Hamburg was 111.1 m long overall and had a beam of 13.3 m and a draft of 5.28 m forward. She displaced 3278 t as designed and up to 3651 t at full load. The ship had a minimal superstructure, which consisted of a small conning tower and bridge structure. Her hull had a raised forecastle and quarterdeck, along with a pronounced ram bow. She was fitted with two pole masts. She had a crew of 14 officers and 274–287 enlisted men.

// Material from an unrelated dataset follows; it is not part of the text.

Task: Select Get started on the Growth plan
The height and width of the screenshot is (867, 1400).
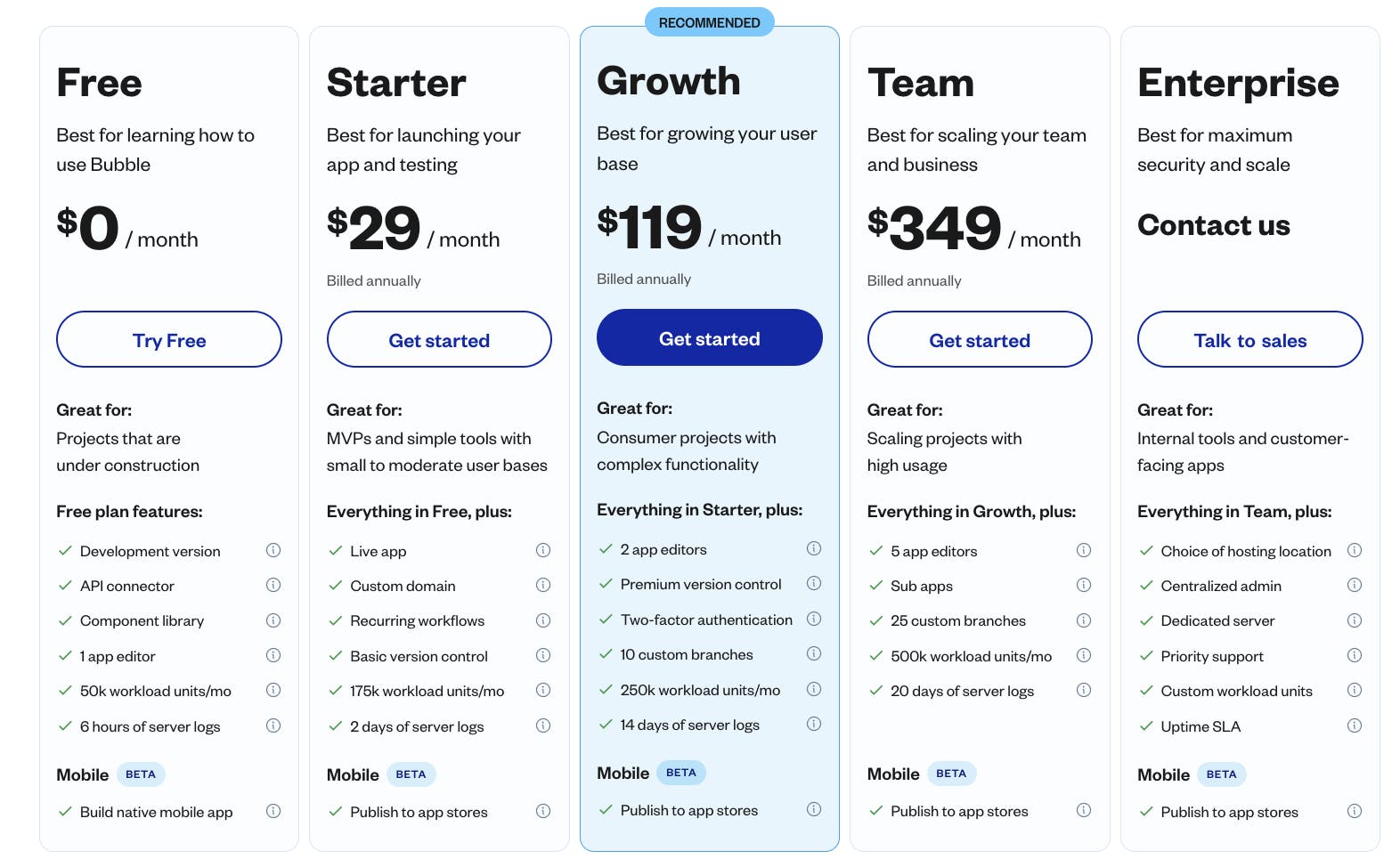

Her propulsion system consisted of two triple-expansion steam engines driving a pair of screw propellers. Steam was provided by ten coal-fired Marine-type water-tube boilers, which were vented through three funnels located amidships. Her propulsion system was rated at 10000 PS for a top speed of 22 kn. Hamburg carried up to 860 t of coal, which gave her a range of 4270 nmi at 12 kn.

The ship was armed with a main battery of ten 10.5 cm SK L/40 guns in single mounts. Two were placed side by side forward on the forecastle; six were located on the broadside, three on either side; and two were placed side by side aft. The guns could engage targets out to 12200 m. They were supplied with 1,500 rounds of ammunition, for 150 shells per gun. For defense against torpedo boats, she carried ten 3.7 cm Maxim guns in individual mounts. She was also equipped with two 45 cm torpedo tubes with five torpedoes. They were submerged in the hull on the broadside.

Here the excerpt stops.